» **Data extract**
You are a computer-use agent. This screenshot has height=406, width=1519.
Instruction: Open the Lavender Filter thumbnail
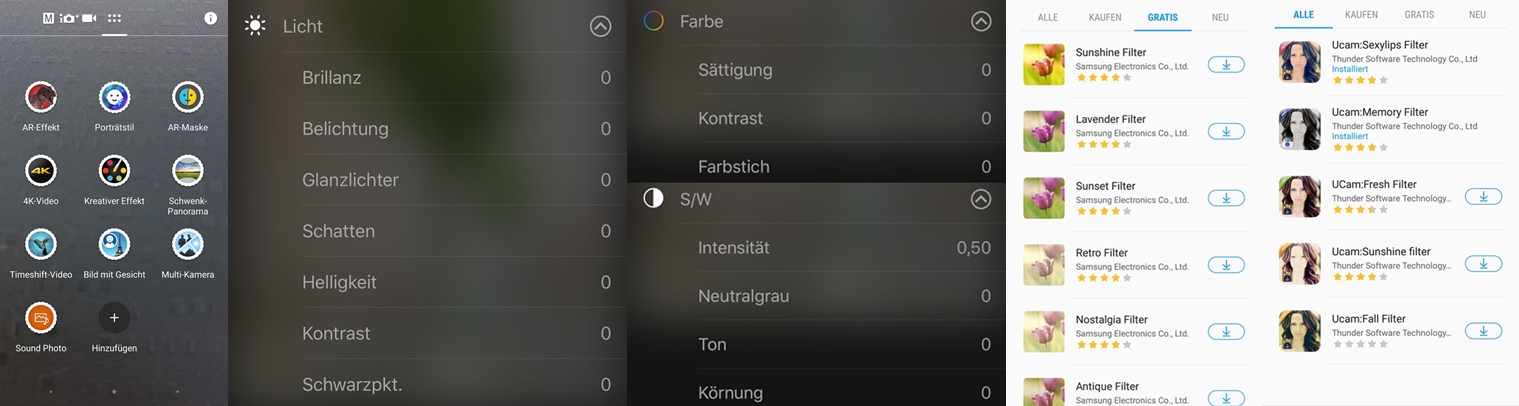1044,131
* * *
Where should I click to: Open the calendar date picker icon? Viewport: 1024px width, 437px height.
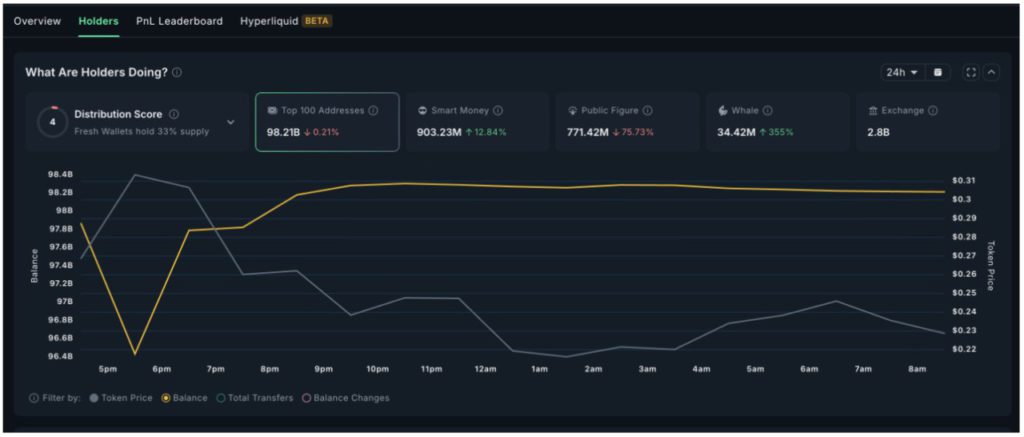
--
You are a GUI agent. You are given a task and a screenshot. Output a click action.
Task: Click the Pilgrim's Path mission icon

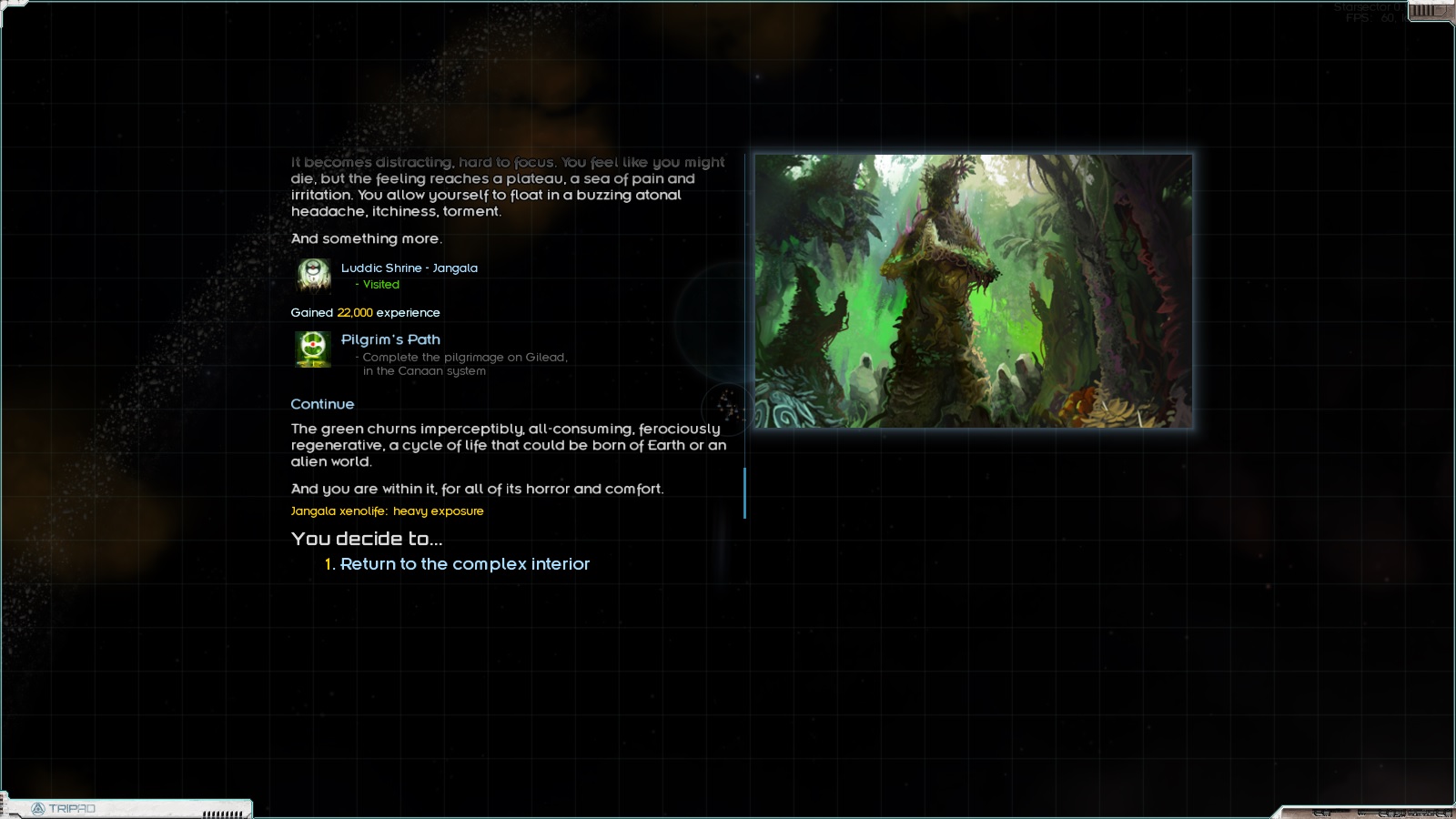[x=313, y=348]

» **Work instruction**
Which lines in the records above hold the string "agent"? Copy each of them.

» **Your response**
You are a computer-use agent. This screenshot has height=406, width=1519.
You are a GUI agent. You are given a task and a screenshot. Output a click action.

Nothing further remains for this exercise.